Section 230 of the Probate Code provides: "If there is no one to succeed to any portion of the property in any of the contingencies provided for in the last two sections, according to the provisions of those sections, such portion goes to the next of kin of the decedent in the manner hereinabove provided for succession by next of kin." (Italics ours.)

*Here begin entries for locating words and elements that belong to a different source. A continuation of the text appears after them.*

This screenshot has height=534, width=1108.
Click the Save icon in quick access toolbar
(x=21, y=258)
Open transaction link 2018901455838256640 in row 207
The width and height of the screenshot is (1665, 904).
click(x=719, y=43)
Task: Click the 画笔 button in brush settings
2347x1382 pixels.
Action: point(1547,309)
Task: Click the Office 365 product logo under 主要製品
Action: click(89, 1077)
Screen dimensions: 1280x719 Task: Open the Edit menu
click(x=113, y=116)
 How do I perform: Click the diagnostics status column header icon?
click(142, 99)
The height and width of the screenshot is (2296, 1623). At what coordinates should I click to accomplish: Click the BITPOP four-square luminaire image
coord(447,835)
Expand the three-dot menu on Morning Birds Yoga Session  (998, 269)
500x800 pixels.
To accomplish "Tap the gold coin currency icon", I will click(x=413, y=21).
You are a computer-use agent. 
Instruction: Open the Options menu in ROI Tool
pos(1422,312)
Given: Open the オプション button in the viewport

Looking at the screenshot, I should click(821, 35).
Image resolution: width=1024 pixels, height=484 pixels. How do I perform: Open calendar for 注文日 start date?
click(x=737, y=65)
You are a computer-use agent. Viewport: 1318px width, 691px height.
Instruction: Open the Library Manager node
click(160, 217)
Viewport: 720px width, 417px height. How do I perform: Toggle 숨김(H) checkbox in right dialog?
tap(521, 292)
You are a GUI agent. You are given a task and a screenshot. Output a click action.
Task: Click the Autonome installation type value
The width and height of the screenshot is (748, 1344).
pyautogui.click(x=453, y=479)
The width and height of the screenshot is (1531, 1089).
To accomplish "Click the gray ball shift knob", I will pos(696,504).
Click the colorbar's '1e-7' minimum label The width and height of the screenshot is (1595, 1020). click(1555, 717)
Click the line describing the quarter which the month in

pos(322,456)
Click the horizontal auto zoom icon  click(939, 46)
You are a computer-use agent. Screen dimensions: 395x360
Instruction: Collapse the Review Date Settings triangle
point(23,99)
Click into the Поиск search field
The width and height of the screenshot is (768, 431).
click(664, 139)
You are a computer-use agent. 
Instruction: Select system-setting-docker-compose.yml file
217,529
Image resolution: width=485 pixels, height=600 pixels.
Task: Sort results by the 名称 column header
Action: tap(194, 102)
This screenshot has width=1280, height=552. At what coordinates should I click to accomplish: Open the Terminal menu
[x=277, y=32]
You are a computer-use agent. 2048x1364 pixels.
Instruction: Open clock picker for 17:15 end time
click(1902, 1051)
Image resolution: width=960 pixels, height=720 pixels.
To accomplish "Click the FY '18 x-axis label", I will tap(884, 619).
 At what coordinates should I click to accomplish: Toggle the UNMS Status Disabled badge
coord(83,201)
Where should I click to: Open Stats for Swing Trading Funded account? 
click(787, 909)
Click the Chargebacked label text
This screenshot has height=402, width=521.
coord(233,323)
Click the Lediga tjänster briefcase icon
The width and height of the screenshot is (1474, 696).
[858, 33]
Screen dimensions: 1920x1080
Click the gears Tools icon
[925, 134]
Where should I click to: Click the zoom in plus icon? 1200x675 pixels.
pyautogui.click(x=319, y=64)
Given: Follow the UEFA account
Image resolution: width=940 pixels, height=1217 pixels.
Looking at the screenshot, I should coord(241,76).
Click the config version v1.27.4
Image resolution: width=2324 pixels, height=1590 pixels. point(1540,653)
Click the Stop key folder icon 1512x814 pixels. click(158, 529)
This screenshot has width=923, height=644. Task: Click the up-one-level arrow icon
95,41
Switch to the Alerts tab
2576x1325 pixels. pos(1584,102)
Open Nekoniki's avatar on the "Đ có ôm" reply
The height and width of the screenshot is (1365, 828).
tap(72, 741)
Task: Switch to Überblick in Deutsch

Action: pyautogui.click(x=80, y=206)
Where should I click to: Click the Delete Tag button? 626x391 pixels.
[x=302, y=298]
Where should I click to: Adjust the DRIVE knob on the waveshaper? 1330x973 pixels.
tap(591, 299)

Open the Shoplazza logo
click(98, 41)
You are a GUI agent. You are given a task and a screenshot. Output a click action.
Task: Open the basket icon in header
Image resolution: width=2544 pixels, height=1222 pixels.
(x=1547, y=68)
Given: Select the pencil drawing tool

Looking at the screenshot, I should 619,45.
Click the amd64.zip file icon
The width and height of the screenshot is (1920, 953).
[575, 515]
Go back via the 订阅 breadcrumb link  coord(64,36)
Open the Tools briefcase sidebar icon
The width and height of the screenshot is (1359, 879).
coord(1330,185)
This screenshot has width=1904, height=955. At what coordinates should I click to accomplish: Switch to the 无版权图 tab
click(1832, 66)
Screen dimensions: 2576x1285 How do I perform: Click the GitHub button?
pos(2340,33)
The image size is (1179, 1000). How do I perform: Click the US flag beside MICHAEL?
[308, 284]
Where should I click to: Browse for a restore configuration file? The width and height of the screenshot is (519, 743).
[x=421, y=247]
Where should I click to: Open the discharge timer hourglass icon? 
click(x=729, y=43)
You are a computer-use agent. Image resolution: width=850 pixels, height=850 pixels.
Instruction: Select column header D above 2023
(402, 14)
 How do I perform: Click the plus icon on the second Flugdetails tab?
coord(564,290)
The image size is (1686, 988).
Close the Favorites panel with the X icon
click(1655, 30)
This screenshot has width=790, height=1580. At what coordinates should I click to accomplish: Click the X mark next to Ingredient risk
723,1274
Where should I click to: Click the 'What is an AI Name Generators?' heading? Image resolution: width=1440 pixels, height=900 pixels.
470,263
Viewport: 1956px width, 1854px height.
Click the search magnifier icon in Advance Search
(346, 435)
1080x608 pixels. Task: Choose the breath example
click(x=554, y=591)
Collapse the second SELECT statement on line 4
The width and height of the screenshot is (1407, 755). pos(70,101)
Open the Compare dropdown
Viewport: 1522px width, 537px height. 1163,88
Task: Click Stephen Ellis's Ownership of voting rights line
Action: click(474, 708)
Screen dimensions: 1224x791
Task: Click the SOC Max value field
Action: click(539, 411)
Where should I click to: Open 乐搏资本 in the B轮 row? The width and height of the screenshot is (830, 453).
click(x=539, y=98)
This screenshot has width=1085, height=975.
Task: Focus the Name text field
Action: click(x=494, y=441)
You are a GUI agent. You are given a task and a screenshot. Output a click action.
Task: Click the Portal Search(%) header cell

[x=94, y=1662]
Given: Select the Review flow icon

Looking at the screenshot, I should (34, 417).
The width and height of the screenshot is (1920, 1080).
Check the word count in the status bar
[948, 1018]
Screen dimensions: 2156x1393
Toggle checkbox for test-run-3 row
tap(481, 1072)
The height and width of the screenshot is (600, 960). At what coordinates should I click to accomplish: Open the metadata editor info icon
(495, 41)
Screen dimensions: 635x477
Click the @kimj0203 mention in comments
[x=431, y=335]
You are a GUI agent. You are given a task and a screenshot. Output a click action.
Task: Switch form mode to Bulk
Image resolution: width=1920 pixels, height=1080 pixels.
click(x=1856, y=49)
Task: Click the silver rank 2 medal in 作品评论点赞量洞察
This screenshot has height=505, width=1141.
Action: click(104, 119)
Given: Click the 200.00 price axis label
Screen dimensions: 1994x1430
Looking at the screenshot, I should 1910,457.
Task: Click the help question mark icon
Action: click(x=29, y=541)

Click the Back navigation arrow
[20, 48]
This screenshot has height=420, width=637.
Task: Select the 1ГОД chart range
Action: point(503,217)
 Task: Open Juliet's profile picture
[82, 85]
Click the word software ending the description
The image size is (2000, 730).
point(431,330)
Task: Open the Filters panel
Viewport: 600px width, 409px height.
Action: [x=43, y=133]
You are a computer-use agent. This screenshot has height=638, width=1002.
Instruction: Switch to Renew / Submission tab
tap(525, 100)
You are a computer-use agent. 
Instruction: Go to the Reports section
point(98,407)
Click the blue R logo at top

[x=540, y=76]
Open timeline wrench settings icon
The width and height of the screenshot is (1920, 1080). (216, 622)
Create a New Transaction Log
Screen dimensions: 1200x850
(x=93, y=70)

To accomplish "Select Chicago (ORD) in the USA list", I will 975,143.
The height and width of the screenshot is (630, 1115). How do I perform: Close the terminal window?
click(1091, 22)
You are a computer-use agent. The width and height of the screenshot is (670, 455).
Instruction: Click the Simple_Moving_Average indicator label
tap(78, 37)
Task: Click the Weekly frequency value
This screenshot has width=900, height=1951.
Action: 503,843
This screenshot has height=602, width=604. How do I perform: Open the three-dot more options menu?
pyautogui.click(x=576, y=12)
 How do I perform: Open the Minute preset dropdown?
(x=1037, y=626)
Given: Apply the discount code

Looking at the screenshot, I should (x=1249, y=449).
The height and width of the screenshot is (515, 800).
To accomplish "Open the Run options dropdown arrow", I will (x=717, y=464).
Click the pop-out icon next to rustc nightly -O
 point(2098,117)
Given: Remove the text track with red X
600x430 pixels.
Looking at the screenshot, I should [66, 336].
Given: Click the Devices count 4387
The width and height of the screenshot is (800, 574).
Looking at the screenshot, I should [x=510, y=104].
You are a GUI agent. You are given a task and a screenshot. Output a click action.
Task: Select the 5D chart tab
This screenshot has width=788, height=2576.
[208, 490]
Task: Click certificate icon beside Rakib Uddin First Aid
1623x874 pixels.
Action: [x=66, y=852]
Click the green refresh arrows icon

The respondents quote the statutes and then they cite Davis v. Hart, 123 Cal. 384, at page 387 [55 P. 1060], as follows: "A cardinal rule of interpretation is that a statute free from ambiguity and uncertainty needs no interpretation. This must be so, for all interpretation and construction is for the purpose of ascertaining the legislative will. When this is clear, interpretation is not allowable. In such case, it cannot be argued that the result is unjust or against policy. The statute is itself conclusive upon these subjects." Continuing, they claim that the decree appealed from was framed in strict accordance with the provisions of the statute and that it should be affirmed. We think the claim is entirely sound. [2] The appellants quote some isolated sentences from Estate of Page, 181 Cal. 537 [185 P. 383]; Estate of Davidson, 21 Cal. App. 118 [131 P. 67]; Estate of Ross, 187 Cal. 454 [202 P. 641]; Estate of Edwards, 202 Cal. 130 [259 P. 440]; Estate of Watt, 179 Cal. 20 [175 P. 415]; Estate of Brady, 171 Cal. 1 [151 P. 275]; [1 Cal. App. 2d 563] Estate of Mercer, 205 Cal. 506 [271 P. 1067]. Thereupon they argue that section 229 of the Probate Code and other sections of the code show that the policy and reason of our statutes is that upon the death of the survivor of the marriage without issue, such property as is involved in this litigation should go to the family or families of the spouse or spouses through whose efforts the estate was accumulated. With the policy of the statute the court has nothing to do. As to the division of such property between the families of both spouses the legislature has spoken. In speaking it has limited the persons who are entitled to receive. As the whole subject is one falling within the legislative power the courts are not entitled to deviate from the language used by the legislature.

The order appealed from is affirmed.

Nourse, P. J., and Spence, J., concurred.